» **Task objective**: Continue the forum thread about an entry clearance application under EU regulations, picking up after its final sentence.

» **Extract to read**:
○ ○ ○ ○

Stick to the facts that they have concerns about and privide the evidence to prove your case.


----------



## Jrge (Mar 22, 2011)

Hi,


jayrosel said:


> @jrge thanks for the reply as you have been very helpful
> I included my* (1)* Bsc certificate because of the English exemption.
> 
> Also is it worth mentioning to the consul that this is *(2) *affecting my wife's health because when I broke the sad news to her, she cried helplessly and the next day at work she collapsed and couldn't breathe. This happens whenever she's extremely stressed. I'm scared about the health of my wife, we are young couple that just wants to be together and have a happy life...
> ...


1) This is absolutely unnecessary and irrelevant. 

2) The language on the EU regulations doesn't address such, hence even if mentioned, it won't add any value to this type of application. FYI: an Entry Clearance Officer (ECO) is who will consider an application, not a Consul.

3) You only need to address why you failed to mentioned your then girlfriend on your previous application, as for the rest, it is up to her -EU sponsor- to elaborate on extra facts and/or circumstances.

Animo
(Cheers)


----------



## jayrosel (Sep 13, 2014)

@jrge Thanks once again 

I have been able to come up with a draft letter, I was wondering if you could have a read through and comment if possible as to what to add or if it's ok. 



Dear ECO, 


Letter of apology 

I am writing to indicate that the oversight of not mentioning that I was going to also visit my then girlfriend,who is my now wife was a huge mistake I made following the advise of Ms XXX XXX, immigration lawyer in lagos, Nigeria.

I regret having yield to the advise of the immigration lawyer in the applications, I am heartily sorry for haven not mentioned my sponsor. 

Please consider the severity of our situation and end our hardship. 
Thank you very much for your consideration. 

Yours sincerely, 

XXX XXX


2) Also please the last point they raised, how true is that? Because I am the spouse I don't know why that was applied to me.

"in order to qualify as a family member you are required to be dependent on the EEA national, but i am not satisfied that you are a dependent as claimed. i am therefore not satisfied that you are a family member in accordance with regulation 7."

Thank you for your patience and assistance...

○ ○ ○ ○

» **Data below**:
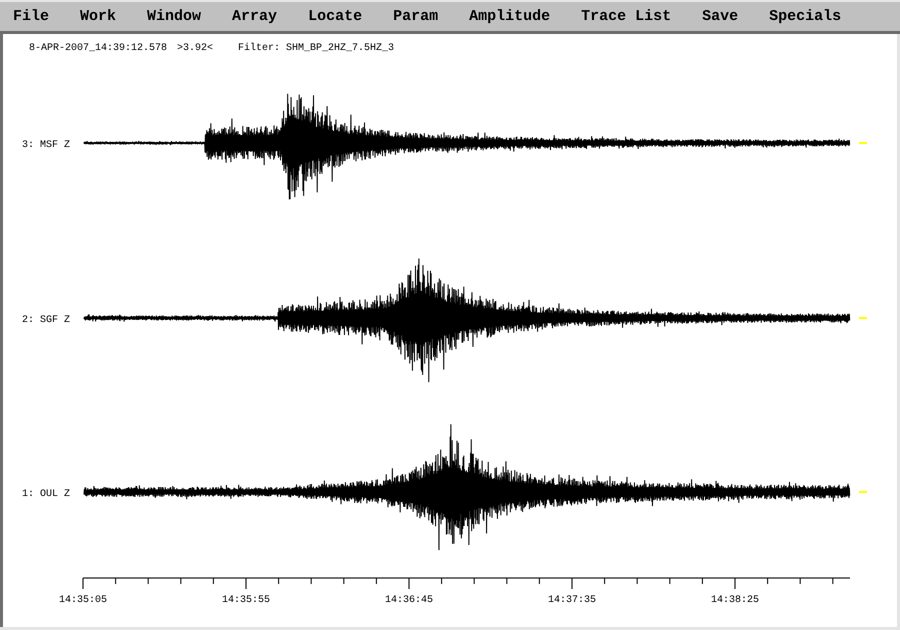 The image size is (900, 630). I want to click on trace-label: 1: OUL Z, so click(46, 494). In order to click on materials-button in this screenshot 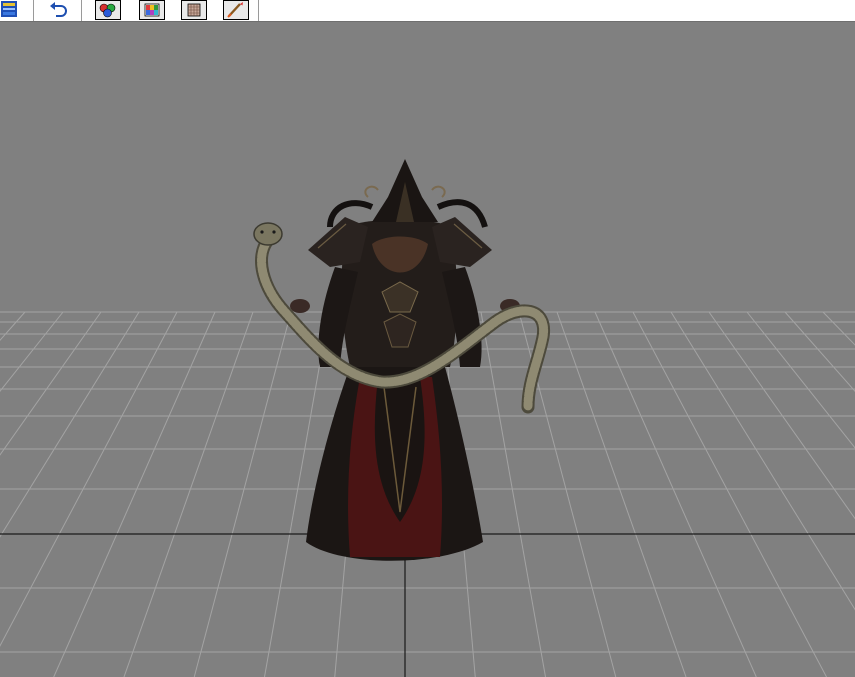, I will do `click(108, 10)`.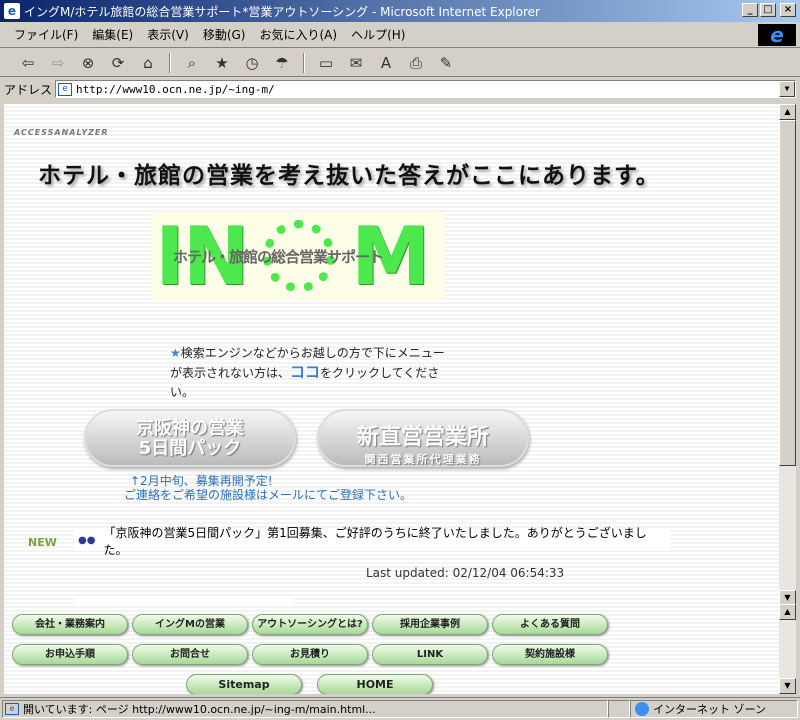 The image size is (800, 720). I want to click on last-updated: Last updated: 02/12/04 06:54:33, so click(466, 573).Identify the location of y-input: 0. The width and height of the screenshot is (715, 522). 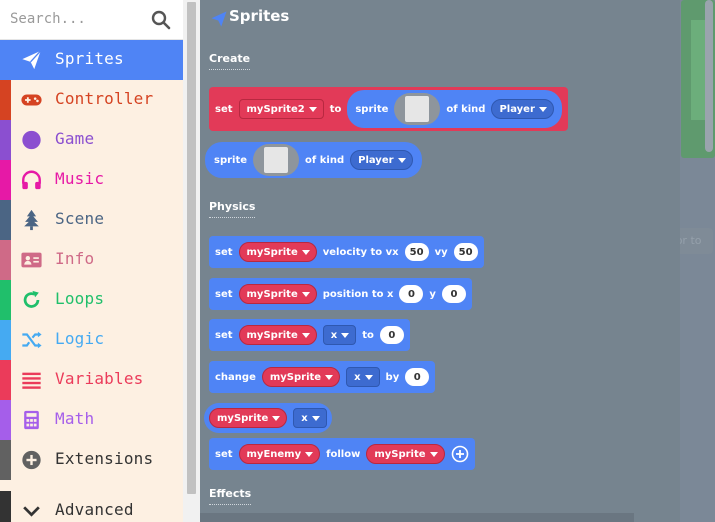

○ ○ ○ ○

» **Answer space**:
----------



## jayrosel (Sep 13, 2014)

@jrge i am still waiting for your reply thanks


----------



## _shel (Mar 2, 2014)

Simply man and wife are automatically dependent on each other and 'family members'. They do not believe you are genuinely man & wife. AKA fraudulent marriage.


----------



## jayrosel (Sep 13, 2014)

@_shel thanks for your reply...

please will the letter of apology fix this? please advice me further....

Thanks for your assistance ....


----------



## jayrosel (Sep 13, 2014)

@JRGE please reply as we are loosing our minds, we want to know if what ive drafted is okay? thanks and sorry for being a pain... i am just stressed.. forgive me


----------



## _shel (Mar 2, 2014)

Jrge is not your personal migration agent. He comes on the forum voluntarily in his own time, patience is the key. 

You need to provide more evidence of your relationship to prove it is genuine.


----------



## ashkevron (May 1, 2012)

I'd say the letter needs to be much longer and much more personal, it just sounds too arrogant and demanding. It's not UK government job to end you hardship, it's their job to check the rules are being respected.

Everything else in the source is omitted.